*AIM OF THE EXERCISE*
Copy each line below in which the string "chart" occurs.

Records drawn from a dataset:
───
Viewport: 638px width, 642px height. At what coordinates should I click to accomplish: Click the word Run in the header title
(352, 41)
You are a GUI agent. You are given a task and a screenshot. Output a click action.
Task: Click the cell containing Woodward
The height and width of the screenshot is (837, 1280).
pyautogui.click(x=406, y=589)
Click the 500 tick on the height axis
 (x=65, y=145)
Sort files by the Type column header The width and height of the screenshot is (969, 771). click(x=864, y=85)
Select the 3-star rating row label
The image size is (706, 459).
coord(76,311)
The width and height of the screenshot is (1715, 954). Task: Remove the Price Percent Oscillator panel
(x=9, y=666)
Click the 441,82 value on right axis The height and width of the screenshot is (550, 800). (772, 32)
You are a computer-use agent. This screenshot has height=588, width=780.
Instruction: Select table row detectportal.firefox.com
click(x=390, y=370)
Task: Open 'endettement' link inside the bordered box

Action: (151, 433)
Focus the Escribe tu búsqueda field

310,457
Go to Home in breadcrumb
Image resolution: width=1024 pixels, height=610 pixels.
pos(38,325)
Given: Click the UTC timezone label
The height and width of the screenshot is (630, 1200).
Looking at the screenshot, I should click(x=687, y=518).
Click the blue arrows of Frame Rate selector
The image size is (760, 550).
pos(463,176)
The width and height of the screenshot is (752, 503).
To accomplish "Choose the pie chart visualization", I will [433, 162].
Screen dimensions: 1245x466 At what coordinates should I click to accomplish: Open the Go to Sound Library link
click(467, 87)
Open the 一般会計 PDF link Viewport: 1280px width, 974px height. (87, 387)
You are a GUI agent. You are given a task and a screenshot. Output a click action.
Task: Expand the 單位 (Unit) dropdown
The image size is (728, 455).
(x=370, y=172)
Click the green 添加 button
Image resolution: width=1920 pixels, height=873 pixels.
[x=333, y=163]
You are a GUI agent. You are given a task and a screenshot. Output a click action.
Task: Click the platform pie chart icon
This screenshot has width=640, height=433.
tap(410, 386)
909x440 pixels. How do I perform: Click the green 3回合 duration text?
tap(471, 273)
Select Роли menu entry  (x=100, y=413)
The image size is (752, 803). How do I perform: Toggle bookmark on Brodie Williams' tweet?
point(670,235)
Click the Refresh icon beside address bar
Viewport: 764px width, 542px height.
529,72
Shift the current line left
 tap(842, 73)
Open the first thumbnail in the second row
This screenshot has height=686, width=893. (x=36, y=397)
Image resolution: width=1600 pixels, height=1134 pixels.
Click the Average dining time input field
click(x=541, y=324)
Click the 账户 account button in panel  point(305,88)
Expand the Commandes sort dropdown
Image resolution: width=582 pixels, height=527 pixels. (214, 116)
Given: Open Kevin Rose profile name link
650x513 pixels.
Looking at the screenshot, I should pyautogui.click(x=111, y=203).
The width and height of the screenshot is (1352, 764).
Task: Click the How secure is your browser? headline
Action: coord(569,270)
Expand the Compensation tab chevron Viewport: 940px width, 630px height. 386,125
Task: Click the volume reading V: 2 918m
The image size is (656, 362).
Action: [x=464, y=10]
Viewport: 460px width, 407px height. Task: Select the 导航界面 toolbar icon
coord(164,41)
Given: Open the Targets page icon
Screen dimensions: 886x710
───
*RESULT*
To accomplish "Choose the pie chart visualization", I will [433, 162].
Task: Click the platform pie chart icon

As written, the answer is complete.